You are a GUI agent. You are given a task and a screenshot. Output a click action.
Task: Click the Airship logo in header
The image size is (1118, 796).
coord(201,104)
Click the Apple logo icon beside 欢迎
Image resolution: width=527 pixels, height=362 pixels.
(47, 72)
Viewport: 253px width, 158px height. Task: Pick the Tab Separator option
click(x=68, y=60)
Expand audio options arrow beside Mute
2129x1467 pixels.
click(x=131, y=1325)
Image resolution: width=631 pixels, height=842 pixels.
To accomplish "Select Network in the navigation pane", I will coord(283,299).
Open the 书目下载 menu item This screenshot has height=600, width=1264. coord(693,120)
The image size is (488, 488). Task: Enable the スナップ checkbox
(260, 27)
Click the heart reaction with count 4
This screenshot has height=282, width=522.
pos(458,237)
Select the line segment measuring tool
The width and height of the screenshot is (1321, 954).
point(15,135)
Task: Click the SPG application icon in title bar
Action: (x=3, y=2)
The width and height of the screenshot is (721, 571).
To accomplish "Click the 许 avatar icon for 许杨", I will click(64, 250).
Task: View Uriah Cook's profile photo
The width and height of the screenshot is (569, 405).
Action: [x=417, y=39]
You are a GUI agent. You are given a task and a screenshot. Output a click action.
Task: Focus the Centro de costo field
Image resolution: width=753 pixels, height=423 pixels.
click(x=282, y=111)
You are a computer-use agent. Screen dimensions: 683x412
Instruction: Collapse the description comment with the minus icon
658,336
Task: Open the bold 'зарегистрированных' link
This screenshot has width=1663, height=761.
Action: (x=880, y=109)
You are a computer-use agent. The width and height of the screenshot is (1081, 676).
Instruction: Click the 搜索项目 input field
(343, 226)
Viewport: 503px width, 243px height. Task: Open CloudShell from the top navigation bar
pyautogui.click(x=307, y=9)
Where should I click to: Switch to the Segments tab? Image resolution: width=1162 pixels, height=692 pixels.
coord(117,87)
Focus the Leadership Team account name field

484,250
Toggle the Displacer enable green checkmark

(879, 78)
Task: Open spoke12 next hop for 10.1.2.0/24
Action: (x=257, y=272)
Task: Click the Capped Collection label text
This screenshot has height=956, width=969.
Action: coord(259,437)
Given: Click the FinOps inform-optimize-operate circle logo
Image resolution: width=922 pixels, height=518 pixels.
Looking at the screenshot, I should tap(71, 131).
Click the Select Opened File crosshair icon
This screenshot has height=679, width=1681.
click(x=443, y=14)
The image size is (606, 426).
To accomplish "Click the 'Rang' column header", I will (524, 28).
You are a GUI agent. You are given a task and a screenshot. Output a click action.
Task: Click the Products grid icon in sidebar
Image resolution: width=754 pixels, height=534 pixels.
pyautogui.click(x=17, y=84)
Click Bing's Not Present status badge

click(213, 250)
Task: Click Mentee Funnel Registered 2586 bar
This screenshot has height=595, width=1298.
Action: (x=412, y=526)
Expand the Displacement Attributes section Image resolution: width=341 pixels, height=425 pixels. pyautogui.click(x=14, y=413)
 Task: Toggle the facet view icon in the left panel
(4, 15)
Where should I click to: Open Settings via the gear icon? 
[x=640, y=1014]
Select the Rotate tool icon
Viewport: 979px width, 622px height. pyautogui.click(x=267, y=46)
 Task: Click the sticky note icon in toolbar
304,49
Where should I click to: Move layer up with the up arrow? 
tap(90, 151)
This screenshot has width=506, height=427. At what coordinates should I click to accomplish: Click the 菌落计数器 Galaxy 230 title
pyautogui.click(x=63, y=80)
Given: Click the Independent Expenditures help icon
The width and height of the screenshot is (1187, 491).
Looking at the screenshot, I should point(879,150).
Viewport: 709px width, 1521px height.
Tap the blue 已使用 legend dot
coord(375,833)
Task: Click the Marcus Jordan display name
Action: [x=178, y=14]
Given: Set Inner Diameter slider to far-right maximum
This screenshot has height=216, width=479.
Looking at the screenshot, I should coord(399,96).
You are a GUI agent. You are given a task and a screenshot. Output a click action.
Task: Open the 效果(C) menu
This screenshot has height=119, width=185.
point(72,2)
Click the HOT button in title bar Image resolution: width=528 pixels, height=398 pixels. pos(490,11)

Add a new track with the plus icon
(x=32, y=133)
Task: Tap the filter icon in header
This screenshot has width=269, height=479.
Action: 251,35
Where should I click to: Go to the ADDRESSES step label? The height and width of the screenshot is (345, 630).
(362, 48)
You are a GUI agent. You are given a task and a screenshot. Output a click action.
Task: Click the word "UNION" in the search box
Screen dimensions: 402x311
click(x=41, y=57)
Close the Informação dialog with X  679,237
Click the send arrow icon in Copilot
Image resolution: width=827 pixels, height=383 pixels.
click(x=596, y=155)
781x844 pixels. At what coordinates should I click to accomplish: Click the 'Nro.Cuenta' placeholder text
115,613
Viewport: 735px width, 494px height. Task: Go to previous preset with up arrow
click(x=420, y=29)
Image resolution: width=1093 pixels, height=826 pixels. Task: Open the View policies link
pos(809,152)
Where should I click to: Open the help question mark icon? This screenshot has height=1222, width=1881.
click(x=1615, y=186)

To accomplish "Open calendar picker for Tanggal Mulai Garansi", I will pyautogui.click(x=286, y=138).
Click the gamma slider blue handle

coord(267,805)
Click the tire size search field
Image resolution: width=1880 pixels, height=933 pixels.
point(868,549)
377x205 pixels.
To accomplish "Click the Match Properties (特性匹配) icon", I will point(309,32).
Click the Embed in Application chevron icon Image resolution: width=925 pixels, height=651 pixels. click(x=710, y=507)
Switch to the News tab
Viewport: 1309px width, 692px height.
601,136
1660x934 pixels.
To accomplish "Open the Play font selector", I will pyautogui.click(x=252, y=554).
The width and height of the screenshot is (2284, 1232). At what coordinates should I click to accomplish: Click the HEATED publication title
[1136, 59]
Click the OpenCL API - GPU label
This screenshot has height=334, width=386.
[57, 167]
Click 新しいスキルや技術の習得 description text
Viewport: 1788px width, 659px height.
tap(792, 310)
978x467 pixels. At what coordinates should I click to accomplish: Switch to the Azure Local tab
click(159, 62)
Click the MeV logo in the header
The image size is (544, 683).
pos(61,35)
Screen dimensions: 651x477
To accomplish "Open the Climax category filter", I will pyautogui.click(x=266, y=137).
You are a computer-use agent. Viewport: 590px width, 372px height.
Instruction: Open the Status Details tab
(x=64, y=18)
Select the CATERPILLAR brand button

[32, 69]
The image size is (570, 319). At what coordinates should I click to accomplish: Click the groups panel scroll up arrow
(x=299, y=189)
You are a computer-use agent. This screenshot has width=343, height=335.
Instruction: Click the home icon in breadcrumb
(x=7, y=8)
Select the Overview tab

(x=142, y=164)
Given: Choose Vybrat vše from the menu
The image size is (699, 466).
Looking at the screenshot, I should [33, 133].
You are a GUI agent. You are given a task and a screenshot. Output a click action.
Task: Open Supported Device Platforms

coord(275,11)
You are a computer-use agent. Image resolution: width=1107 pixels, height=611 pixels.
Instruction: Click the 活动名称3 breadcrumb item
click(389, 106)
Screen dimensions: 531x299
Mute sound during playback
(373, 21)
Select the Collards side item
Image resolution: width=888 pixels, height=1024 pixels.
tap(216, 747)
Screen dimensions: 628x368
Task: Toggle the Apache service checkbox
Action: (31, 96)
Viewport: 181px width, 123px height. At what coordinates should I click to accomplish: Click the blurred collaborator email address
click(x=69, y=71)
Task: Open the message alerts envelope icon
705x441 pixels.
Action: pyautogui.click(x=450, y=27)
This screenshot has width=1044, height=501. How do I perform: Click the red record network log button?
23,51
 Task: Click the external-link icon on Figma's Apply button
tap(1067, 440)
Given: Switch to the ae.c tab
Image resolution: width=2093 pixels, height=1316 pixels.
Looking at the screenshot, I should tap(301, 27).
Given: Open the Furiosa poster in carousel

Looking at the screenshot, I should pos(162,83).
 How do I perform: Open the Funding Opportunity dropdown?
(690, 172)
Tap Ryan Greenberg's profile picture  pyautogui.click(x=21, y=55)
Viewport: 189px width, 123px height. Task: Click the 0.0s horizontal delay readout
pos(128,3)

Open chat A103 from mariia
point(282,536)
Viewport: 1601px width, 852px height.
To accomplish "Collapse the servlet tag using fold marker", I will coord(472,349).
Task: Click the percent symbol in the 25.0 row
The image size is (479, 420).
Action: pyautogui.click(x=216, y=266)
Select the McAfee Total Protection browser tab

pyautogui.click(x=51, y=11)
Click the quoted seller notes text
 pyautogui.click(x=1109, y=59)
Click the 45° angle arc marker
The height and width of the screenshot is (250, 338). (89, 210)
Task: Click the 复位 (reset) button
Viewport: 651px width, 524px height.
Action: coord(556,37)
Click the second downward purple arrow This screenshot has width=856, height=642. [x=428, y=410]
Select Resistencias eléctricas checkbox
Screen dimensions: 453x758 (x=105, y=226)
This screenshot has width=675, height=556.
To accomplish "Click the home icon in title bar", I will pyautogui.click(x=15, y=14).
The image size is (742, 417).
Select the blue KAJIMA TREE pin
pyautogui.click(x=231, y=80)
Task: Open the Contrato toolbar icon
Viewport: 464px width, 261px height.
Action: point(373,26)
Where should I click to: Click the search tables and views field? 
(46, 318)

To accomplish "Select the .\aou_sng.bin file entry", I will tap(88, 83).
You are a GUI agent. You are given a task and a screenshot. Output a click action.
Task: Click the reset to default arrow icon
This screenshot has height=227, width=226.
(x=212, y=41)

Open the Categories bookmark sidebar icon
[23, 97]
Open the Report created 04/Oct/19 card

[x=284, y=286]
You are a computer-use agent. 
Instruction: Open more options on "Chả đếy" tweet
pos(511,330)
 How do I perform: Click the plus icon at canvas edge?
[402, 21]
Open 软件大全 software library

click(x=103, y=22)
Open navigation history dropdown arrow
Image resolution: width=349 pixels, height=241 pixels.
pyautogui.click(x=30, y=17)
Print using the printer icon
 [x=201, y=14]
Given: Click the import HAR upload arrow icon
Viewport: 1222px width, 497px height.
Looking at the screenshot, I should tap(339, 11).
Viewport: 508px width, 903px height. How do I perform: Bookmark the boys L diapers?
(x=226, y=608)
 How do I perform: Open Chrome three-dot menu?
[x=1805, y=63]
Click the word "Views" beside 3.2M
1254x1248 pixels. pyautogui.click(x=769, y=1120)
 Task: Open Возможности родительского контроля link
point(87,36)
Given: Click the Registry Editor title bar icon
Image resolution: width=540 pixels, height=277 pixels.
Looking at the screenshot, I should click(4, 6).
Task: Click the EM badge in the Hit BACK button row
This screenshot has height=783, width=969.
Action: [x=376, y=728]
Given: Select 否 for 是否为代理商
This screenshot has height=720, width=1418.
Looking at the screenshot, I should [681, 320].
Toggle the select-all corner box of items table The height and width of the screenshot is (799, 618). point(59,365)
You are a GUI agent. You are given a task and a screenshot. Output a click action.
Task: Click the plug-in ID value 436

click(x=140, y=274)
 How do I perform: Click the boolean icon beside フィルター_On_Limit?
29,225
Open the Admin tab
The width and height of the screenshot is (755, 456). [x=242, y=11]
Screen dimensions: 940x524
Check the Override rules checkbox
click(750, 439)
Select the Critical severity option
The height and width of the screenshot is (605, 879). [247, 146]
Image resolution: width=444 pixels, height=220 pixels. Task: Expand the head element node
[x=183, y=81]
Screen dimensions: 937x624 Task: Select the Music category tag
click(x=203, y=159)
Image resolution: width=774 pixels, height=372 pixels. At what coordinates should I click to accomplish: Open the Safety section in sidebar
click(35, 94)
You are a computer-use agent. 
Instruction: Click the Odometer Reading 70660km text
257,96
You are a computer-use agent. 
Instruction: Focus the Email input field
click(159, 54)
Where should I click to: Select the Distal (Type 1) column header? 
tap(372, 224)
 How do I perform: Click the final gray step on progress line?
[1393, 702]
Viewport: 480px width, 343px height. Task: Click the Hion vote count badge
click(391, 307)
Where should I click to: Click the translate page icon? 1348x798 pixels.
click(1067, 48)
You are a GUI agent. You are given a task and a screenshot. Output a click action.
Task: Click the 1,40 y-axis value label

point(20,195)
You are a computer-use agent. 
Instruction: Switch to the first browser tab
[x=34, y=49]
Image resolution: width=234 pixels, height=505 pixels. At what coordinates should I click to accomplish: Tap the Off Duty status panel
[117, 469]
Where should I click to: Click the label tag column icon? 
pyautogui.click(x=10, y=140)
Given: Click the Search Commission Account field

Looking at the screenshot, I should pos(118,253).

• • • •

Written request - Reproduce the records above verbatim, starting from the line with "You are a computer-use agent. Image" and ending with the line with "Action: (31, 96)", both included.

Full output -
You are a computer-use agent. Image resolution: width=1107 pixels, height=611 pixels.
Instruction: Click the 活动名称3 breadcrumb item
click(389, 106)
Screen dimensions: 531x299
Mute sound during playback
(373, 21)
Select the Collards side item
Image resolution: width=888 pixels, height=1024 pixels.
tap(216, 747)
Screen dimensions: 628x368
Task: Toggle the Apache service checkbox
Action: (31, 96)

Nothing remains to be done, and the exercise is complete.